An epidemic of head and neck cancer in people in their productive age looms over India in the coming years, and 85 per cent of the threat is linked to tobacco use, say medical professionals who are raising an alarm over the rising trend.

May 31 is World No-Tobacco Day.

According to Dr K.C. Lakshmaiah, Professor and Head, Medical Oncology, Kidwai Memorial Institute of Oncology, each year over two lakh new cases of mouth, head and neck cancer are detected in the country, making it the most common type of cancer.

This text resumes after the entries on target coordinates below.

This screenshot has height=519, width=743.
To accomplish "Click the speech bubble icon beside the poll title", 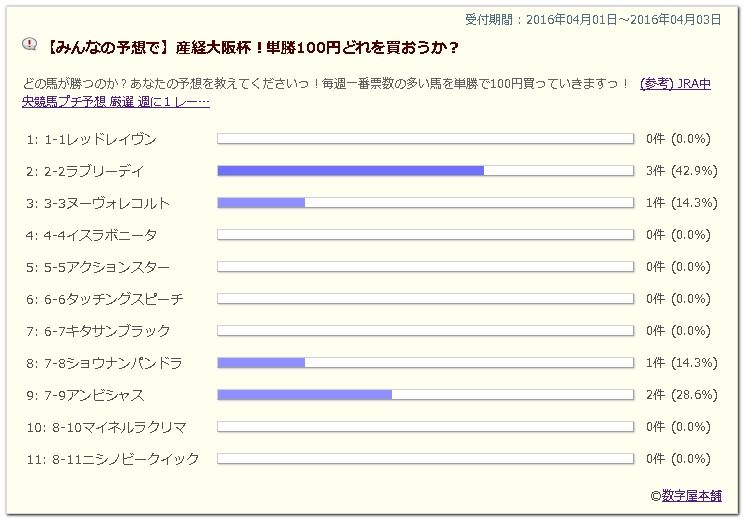I will pyautogui.click(x=30, y=44).
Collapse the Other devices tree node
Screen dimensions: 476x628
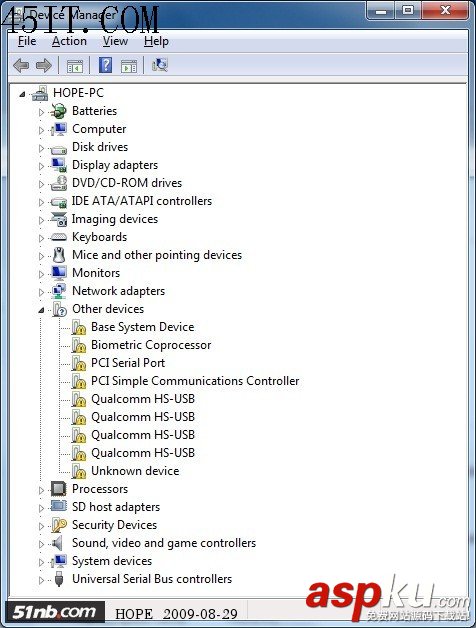41,310

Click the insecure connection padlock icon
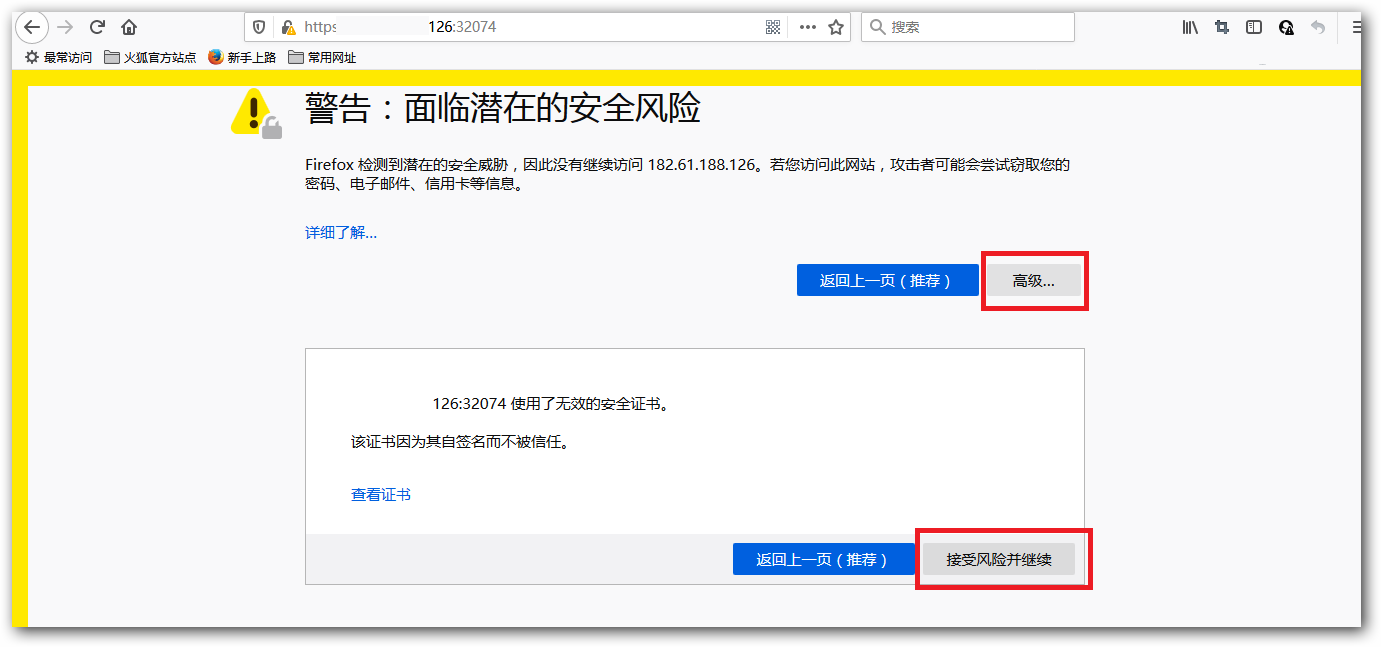point(288,27)
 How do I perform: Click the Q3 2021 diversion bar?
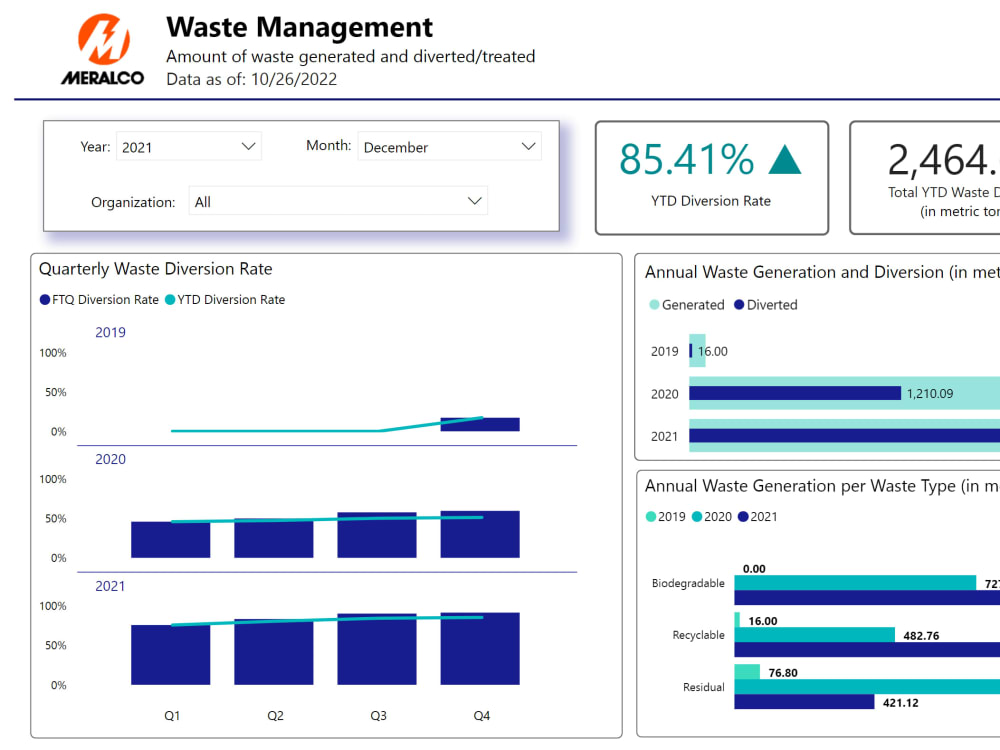click(x=378, y=650)
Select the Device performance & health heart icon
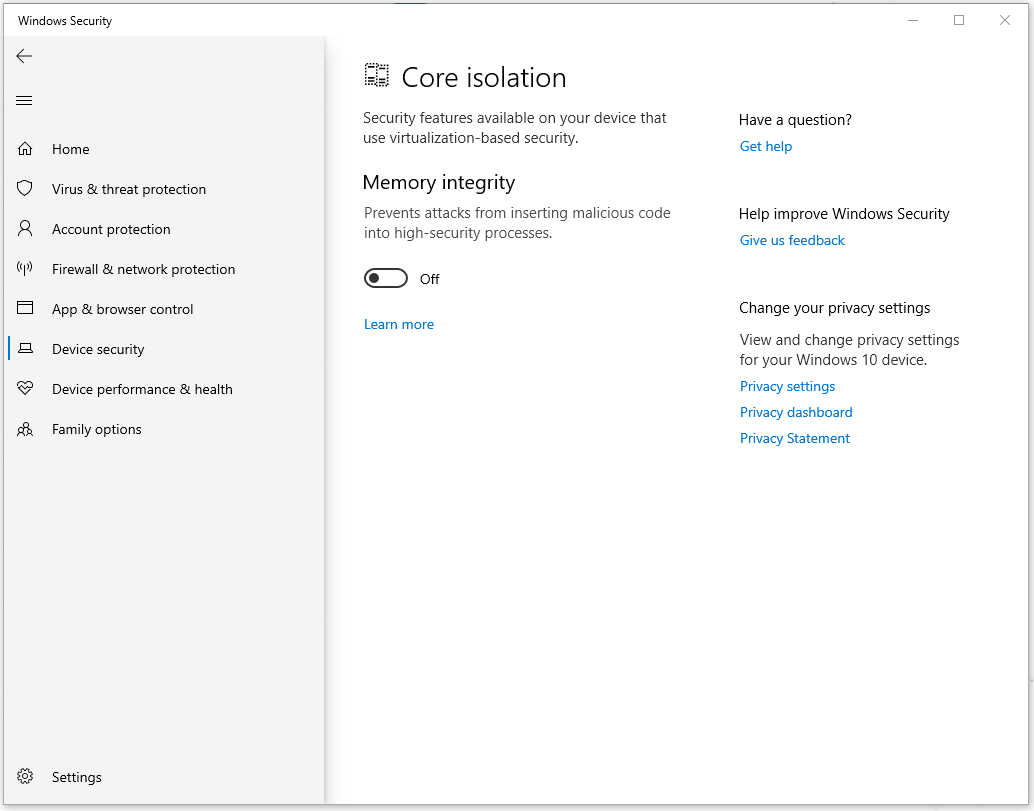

Tobacco use is also the villain causing 40 per cent of all cancers. “A staggering 22 per cent of the global head and neck cancer cases and 29 per cent of global deaths due to head and neck cancer occur in India. About 50 lakh children are habituated to tobacco and this rate is increasing day by day so we are poised on a brink of head and neck cancer epidemic in productive age population of India in coming years.”

Developing threat

Dr Lakshmiah said India, South and South East Asia showed an increasing number of youngsters picking up cigarette smoking when it was declining in the UK, Europe and the developed world.

“Tobacco consumption is growing here. It is directly linked to cancers of the mouth, head and neck, lungs, oesophagus, even bladder and cervix,” he told Business Line .

What is alarming, he said, was that younger people in the productive ages of 15-40 were falling prey in urban and rural areas. Cancer incidence can be to an extent averted as 80 per cent of the reason for the disease is wrong lifestyle.

Kidwai Memorial, a premier central government run oncology centre, registers 15,000 new cases each year; half of them are caused by tobacco use, he said.

In the US, only 2 per cent of all cancer deaths are due to head and neck cancer. In India, this is a high 16 per cent.

Cost of treating these cancers — by radiation, chemotherapy or surgery — ranges from 30,000 in a Government hospital to around Rs 3 lakh in private hospitals.

There were effective medicine such as cetuximab (Erbitux), Avastin (Roche) or even the desi BIOMAb EGFR (Biocon).

Chemotherapy is now a main line of treating these patients, with better survival rates, by adding Docetaxel (marketed by Sanofi Aventis) as a third drug to a common two-drug course. “Now more patients can benefit with voice preservation and overall quality of life after the newer data in inoperable head and neck cancer patients,” he said.

Government steps

Apart from individuals kicking the butt themselves, the government should put strong regulations in place to curb tobacco use, Dr Lakshmaiah said.

There has to be NGO involvement to interact with the community. Steps should be taken to check the cancer such as banning tobacco products, stopping subsidies to tobacco farmers and weaning them away to other crops; stopping tax benefits to tobacco companies. Also, make the cigarette pack really scary, put warnings on what its use can cause, from fertility to gynaecological problems, Dr Lakshmaiah said.

Last week, the Health Ministry said cigarette and tobacco products would display gory pictorial warnings — such as rotting mouths, hanging gums and infected lungs - on their packs from December this year.

On Tuesday some 300 doctors in Bangalore are slated to participate in a campaign called Tobacco Free Bengaluru.

In a daylong event they will counsel smokers at the Freedom Park.